Can you echo the rows word for word, from the line with "Given: Expand the BW Limit Full dropdown" up to and including the last line of the rows, leaving out the pictures?

** start Supplied data **

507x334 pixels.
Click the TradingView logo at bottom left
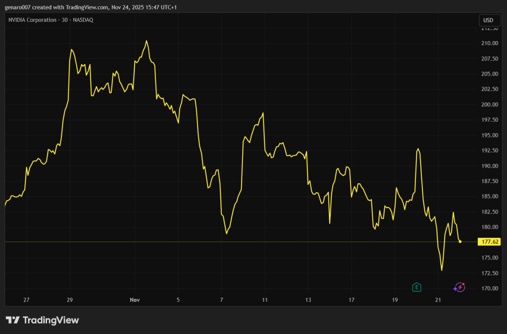(x=42, y=320)
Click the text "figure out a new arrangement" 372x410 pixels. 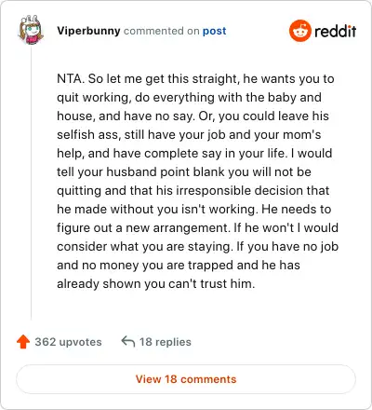tap(143, 228)
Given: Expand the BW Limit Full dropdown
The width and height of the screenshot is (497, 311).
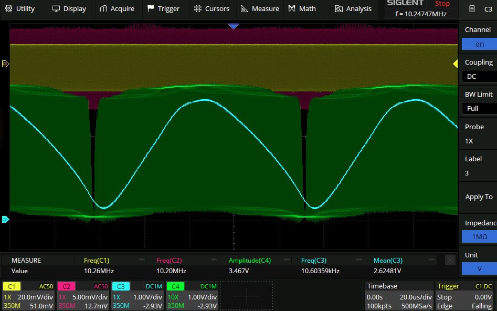Looking at the screenshot, I should [479, 108].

** end Supplied data **

_Answer below_.
Given: Expand the BW Limit Full dropdown
The width and height of the screenshot is (497, 311).
Looking at the screenshot, I should [479, 108].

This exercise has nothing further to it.